東日本大震災:震災死の元球児の父と婚約者 毎日新聞


毎日新聞 2013年07月15日 


 東日本大震災で亡くなった元高校球児の田村健太さん(当時25歳)の父、孝行さん(52)は14日、健太さんの婚約者だった女性(28)とともに、仙台市民球場のスタンドから第95回全国高校野球選手権記念宮城大会を見つめた。健太さんの母校・宮城県立古川高校と女性の母校・県立佐沼高校の対決。孝行さんと女性は、甲子園を目指す球児たちの姿に「大切な人」を重ねた。
 「男の子が生まれたら野球をやらせたい」との孝行さんの期待に応え、健太さんは小学生で野球を始めた。中学2年の夏、親子で甲子園に行き「高校生になったら絶対ここに来る」と語り合う。健太さんは孝行さんの母校の古川高に進み、正捕手となった3年生の夏、県大会で22年ぶりの8強入りを果たした。
 大学卒業後に七十七銀行に就職したが、2011年3月、同行女川支店で勤務中、約10メートルの津波に襲われた。健太さんは翌週、婚約者を両親に紹介するつもりだったという。
 「健太も見たいだろうな」。婚約者だった女性は11年夏、2人でよく行った県大会を見に行った。スタンドに座った瞬間、涙があふれた。「ちょっと無理したかな」。それでも球場に足を運び続けた。
一方、孝行さんは震災後、野球を見ることができなくなった。選手たちが健太さんの姿と重なるからだ。だが先月末、母校対決を前に女性から届いたメールが孝行さんの心を動かした。「健太の後輩の応援に行きます。でも(お父さんは)無理しないでください」。直前まで悩んだ末、観戦を決めた。
 孝行さんは昨夏、健太さんの野球帽に手書きされていた「ONE FOR ALL」の言葉を横断幕にし、古川高に寄贈した。同校の佐々木貴芳監督(41)は「彼の残した『一人はみんなのために』という思いは、長く部員たちに伝えていきたい」と話す。
 健太さんの思いを込める横断幕が掲げられたスタンドで、女性が「健太はいつも腕組みして『今の(プレー)はああだ、こうだ』と話して、楽しそうだった」と振り返った。孝行さんは「なんかわかるな。健太が言いそうだ」と返した。
 この日は古川高が負けた。孝行さんは「今年来られたから来年も」と野球帽を握りしめた。女性は「いつか甲子園に行きたいですね」とほほ笑んだ。【近藤綾加】

田村健太さんの元婚約者の女性(右)と一緒に声援を送る田村さんの父、孝行さん。

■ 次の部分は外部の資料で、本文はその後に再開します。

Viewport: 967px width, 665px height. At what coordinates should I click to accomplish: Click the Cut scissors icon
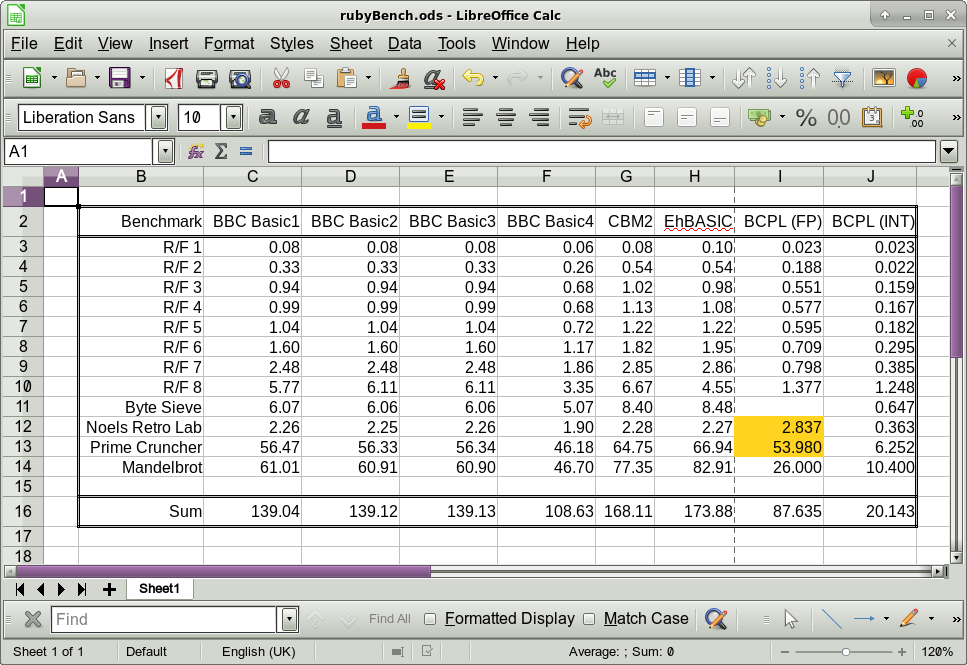[281, 78]
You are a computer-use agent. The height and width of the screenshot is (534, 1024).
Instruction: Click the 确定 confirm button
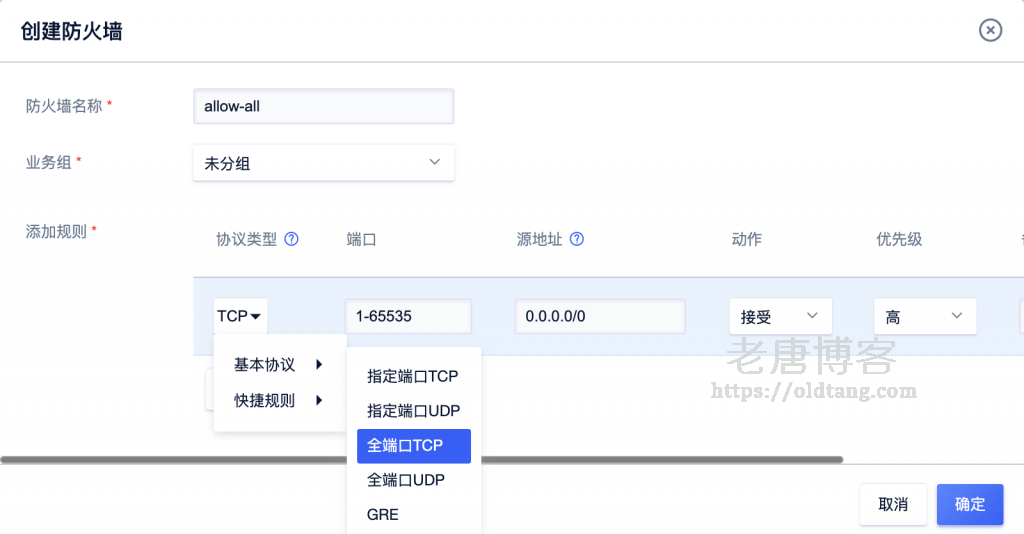pyautogui.click(x=969, y=504)
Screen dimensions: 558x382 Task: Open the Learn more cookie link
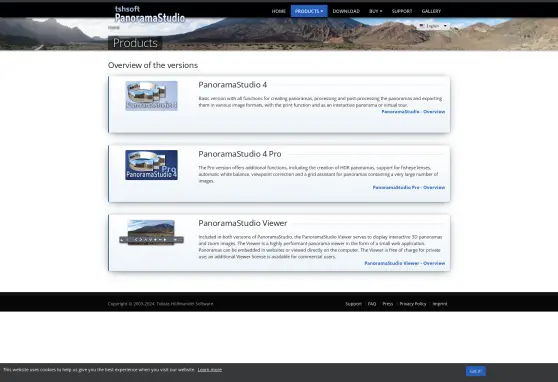(210, 370)
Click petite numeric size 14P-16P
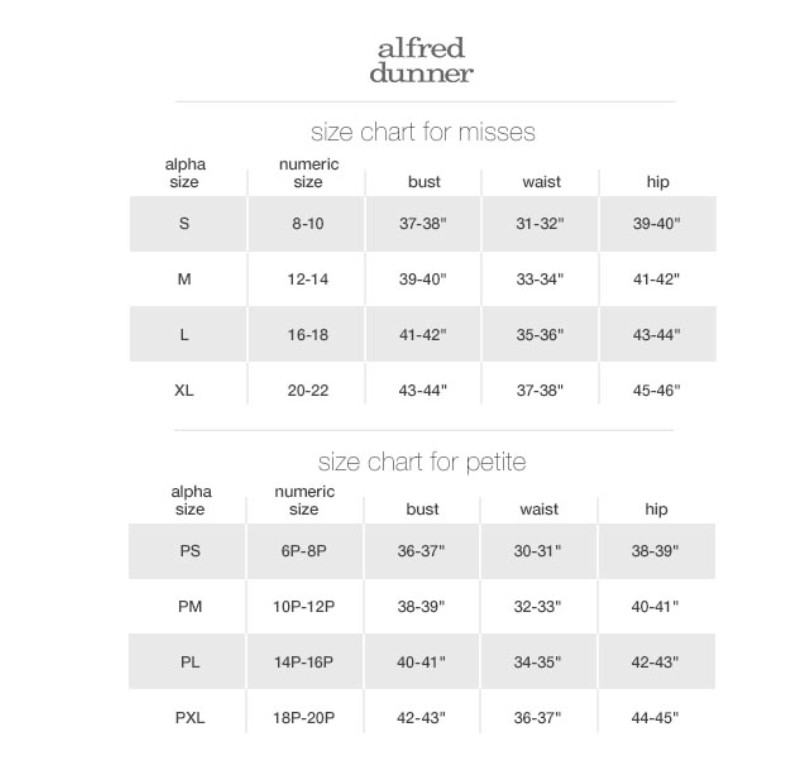Screen dimensions: 810x777 pos(304,662)
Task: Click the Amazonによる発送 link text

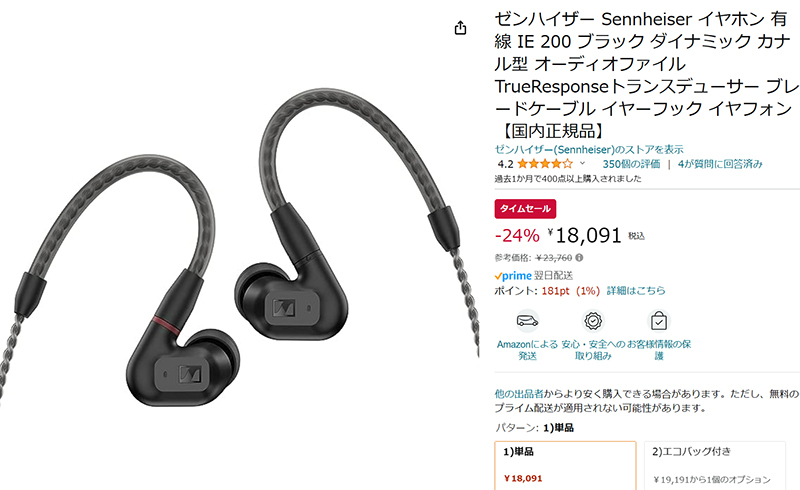Action: (527, 350)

奥には、孝行さんが贈った横断幕が掲げられている=仙台市宮城野区で2013年7月14日午後1時55分、小川昌宏撮影








*以下、田村さんから提供された試合の写真。今回は残念な敗戦であったが、また古高の古豪復活を期待したい。この悔しい敗戦を1,2年生は絶対に忘れてはならない!
選手はもう一度野球がどれくらい好きか自分に問うてみる必要がある。練習はきつく、試合は楽しむものだ。野球は元来楽しむスポーツである。好きかどうかが最重要で、好きならば勝ちたい、勝ちたいならばきつい練習をする、きつい練習をすれば力がつく、きつい練習をしたことだけが本番での自信になる、本番で試合を楽しめる、試合に勝つ、というポジティブ・フィードバックなのである。